1990年12月19日を基準日とし、その日の時価 総額を 100 として算出される。」83年のデータは見つからなかったが(本当に83年にA株指数が存在するのかが疑わしいのですが、当時中国には国営企業しかなかったはずなので)
とにかく、1990年の株価が100、03年が1500前後なので、13年間でざっと15倍なので、GDP以上に株式市場の方が成長が大きいと思います。
Posted by Ganan at 2009年11月30日 02:31
先ほどのコメントの補足です。http://www.iti.or.jp/kikan54/54nagata.pdfによると、90年から03にかけて人民元がドルに対して多く見積もっても2分の1程度にしかなっていないので、それを考慮に入れてもGDPの成長率よりも株価収益の方が低いとは考えられないと思います。
Posted by Ganan at 2009年11月30日 03:33
遠藤ヨウイチ様
 乙の手元にあった渡邊宗孝・寺見春惠(1990)『ビギナーのための統計学』共立出版 のp.68 に「計算値が検定表の自由度(個数-1)の値より大または等しいとき「相関あり」と結論」とあり、また、p.138 の付表6に相関係数の検定(ピアソン)が掲載されているので、そこの値を(按分して)利用しました。それによれば有意であるということになります。

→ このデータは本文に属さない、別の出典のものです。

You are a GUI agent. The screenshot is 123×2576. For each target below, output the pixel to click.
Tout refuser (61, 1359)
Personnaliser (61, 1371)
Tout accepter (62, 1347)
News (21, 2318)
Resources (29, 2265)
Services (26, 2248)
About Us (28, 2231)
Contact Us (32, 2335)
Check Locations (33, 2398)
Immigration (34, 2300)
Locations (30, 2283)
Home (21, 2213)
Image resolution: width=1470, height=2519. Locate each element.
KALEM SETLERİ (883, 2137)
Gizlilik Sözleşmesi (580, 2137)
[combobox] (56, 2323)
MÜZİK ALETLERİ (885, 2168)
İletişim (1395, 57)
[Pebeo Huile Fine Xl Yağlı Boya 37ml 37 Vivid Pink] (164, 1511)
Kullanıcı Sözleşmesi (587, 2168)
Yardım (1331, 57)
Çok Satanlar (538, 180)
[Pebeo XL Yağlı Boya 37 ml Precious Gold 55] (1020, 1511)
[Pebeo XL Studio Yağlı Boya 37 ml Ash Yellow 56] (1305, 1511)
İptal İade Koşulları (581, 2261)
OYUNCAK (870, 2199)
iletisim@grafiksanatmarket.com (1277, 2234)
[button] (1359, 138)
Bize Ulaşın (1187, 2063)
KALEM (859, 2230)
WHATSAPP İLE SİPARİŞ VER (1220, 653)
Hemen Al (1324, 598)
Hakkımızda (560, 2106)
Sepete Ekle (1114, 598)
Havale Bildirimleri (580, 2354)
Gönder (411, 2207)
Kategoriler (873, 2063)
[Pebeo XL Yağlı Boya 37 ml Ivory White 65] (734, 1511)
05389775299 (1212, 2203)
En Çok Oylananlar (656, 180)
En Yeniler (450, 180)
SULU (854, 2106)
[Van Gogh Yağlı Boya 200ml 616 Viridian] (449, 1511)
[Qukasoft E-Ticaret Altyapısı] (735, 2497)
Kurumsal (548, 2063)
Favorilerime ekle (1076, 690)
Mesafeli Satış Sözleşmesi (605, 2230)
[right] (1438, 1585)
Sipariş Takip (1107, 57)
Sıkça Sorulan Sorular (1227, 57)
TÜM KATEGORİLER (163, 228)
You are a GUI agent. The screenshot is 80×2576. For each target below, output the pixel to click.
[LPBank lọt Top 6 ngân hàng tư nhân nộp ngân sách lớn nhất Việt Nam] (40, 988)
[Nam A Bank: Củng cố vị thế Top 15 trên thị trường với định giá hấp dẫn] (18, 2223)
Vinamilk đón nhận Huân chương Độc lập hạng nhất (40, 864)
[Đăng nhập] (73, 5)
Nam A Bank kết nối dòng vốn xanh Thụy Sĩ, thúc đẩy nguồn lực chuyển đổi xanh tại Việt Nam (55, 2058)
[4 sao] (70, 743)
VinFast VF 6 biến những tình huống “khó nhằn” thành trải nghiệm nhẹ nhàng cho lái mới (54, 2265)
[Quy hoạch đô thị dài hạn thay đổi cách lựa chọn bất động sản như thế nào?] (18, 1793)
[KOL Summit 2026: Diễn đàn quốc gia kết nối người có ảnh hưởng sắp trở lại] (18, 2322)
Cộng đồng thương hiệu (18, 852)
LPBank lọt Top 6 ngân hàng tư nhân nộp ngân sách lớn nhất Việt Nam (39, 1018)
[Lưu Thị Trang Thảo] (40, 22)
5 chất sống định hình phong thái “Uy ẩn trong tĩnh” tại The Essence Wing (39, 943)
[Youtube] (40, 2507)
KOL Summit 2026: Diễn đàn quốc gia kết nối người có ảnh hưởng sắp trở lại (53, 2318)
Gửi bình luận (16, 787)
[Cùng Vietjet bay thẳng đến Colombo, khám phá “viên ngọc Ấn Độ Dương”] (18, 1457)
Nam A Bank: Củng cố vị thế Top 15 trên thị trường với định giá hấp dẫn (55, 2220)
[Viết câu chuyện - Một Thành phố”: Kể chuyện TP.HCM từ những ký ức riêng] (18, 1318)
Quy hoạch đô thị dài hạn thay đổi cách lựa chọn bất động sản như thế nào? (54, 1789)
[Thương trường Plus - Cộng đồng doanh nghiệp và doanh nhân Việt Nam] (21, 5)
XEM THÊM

 なお、岡太彬訓他(1995)『データ分析のための統計入門』共立出版 の pp.120-121 には、自由度N-2のt分布を利用する検定方法が紹介されています。こちらによると、今回のデータでは、t=2.047 となり、t分布表の「自由度=14, p=0.025」のところの数値 2.145 よりも小さいので、有意でないということになります。
Posted by at 2009年11月30日 06:30
Ganan 様
 中国とブラジルの株価の問題については明日にでも記事にします。